• **Exercise directions**
Say how many lines in the entries hold the string "agent", giving the number by itself.
--------------------------------------------------
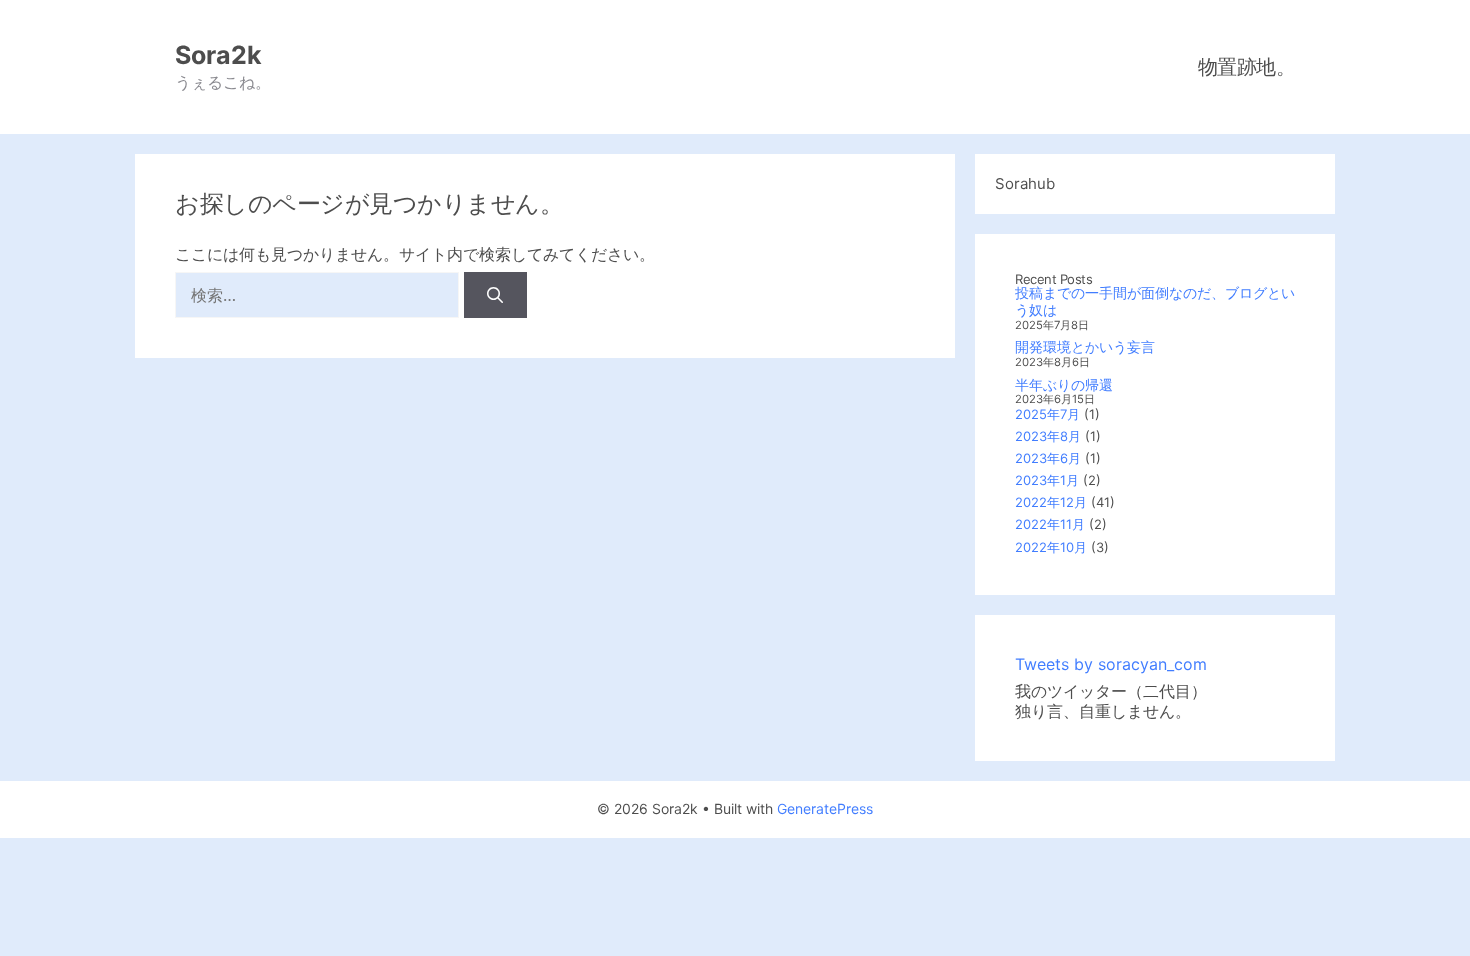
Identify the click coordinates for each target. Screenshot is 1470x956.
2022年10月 (1051, 547)
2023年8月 (1048, 436)
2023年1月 (1047, 480)
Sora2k (218, 55)
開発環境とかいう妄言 (1085, 346)
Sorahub (1025, 183)
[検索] (495, 295)
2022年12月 (1051, 502)
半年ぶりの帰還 (1064, 384)
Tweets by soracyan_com (1111, 664)
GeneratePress (825, 808)
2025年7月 (1047, 414)
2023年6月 (1048, 458)
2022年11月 (1050, 524)
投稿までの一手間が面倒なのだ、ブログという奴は (1155, 301)
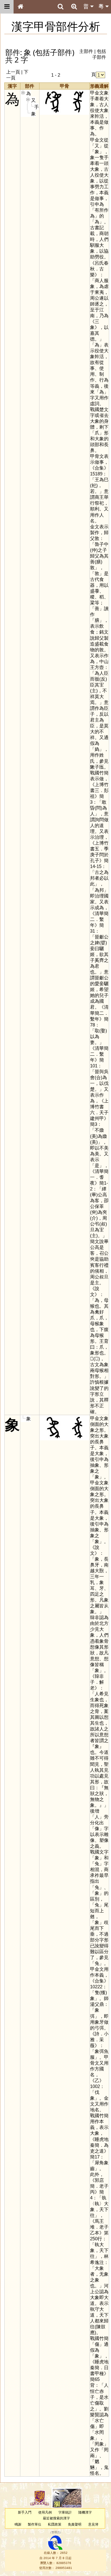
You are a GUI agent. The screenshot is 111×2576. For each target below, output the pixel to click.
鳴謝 (17, 2524)
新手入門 (24, 2512)
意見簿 (93, 2524)
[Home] (20, 7)
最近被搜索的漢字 (56, 2518)
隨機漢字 (85, 2512)
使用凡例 (45, 2512)
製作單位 (34, 2524)
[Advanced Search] (74, 6)
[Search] (60, 7)
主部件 (86, 51)
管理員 (55, 2532)
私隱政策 (54, 2524)
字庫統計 (65, 2512)
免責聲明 (74, 2524)
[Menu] (7, 7)
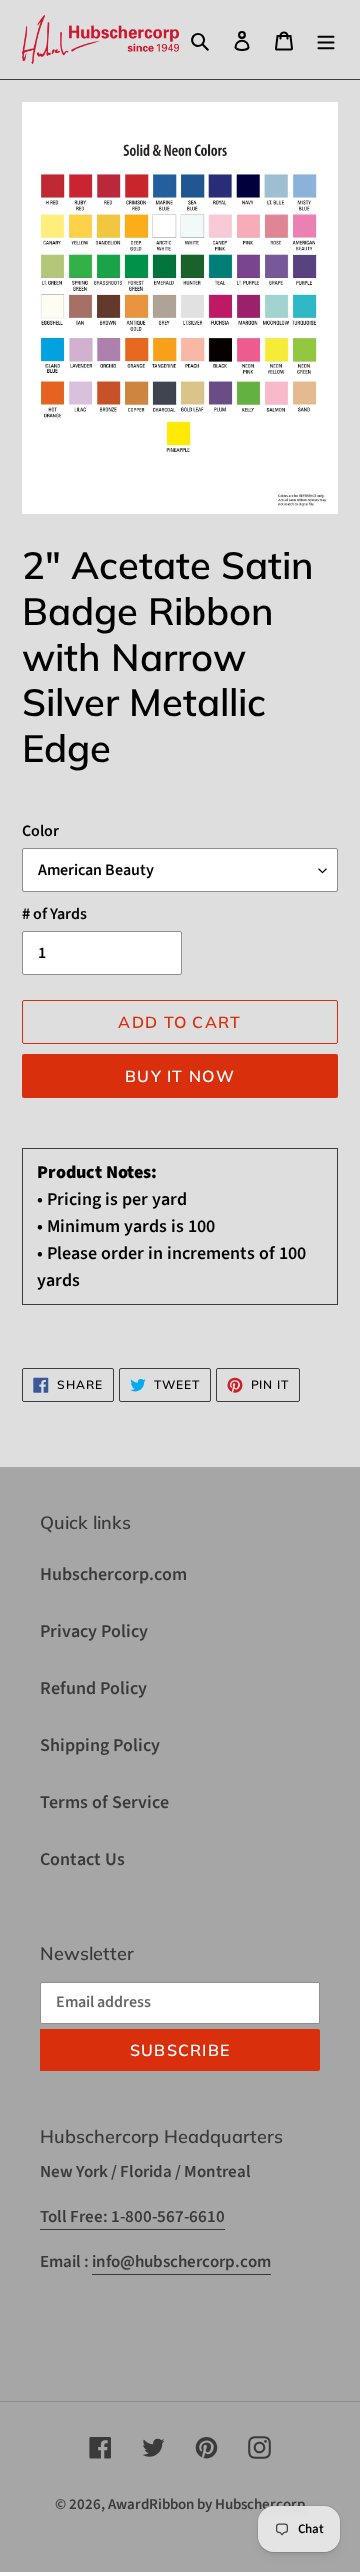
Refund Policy (93, 1688)
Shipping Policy (100, 1745)
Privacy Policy (94, 1631)
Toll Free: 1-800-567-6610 (132, 2217)
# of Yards (54, 914)
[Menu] (326, 39)
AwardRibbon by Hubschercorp (206, 2504)
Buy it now (180, 1076)
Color (40, 831)
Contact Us (82, 1859)
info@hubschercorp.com (181, 2262)
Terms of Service (104, 1802)
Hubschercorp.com (113, 1574)
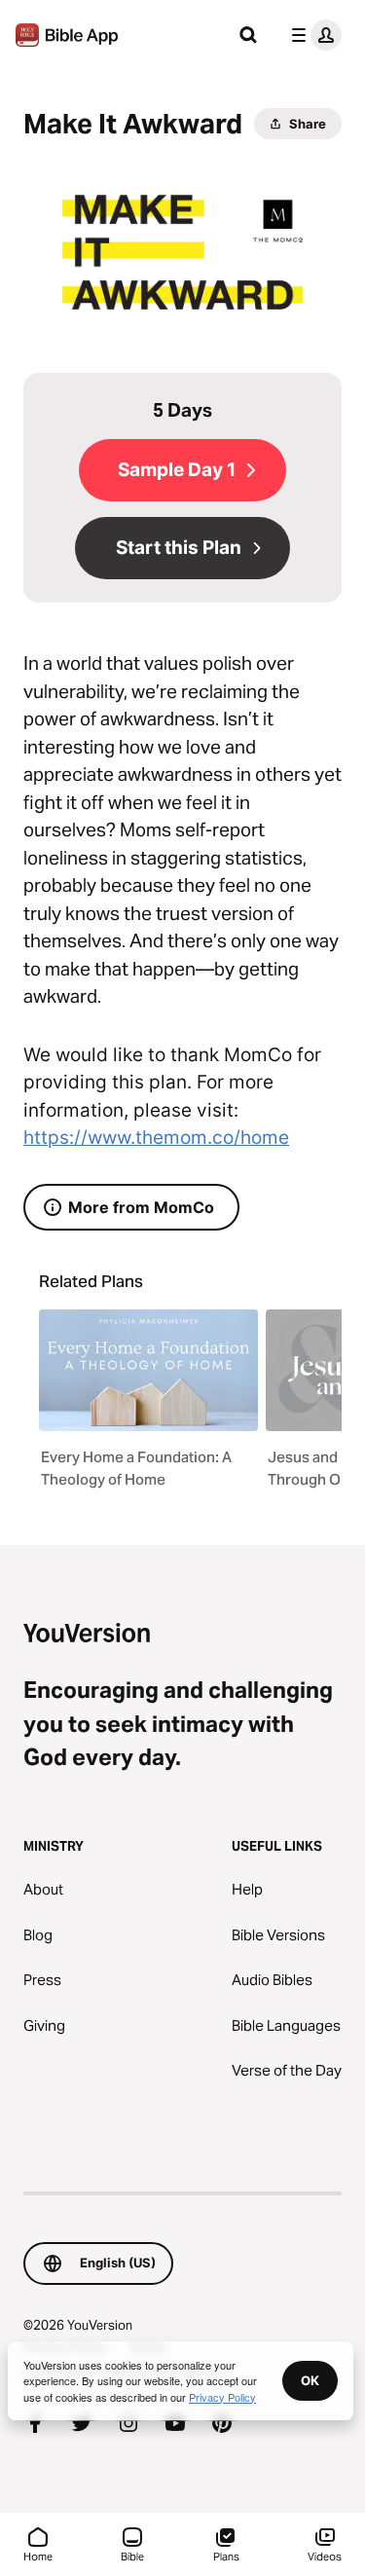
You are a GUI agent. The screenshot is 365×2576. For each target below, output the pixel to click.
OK (310, 2380)
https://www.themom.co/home (156, 1137)
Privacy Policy (222, 2397)
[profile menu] (312, 35)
--------------------------------------------------
• **Exercise answer**
2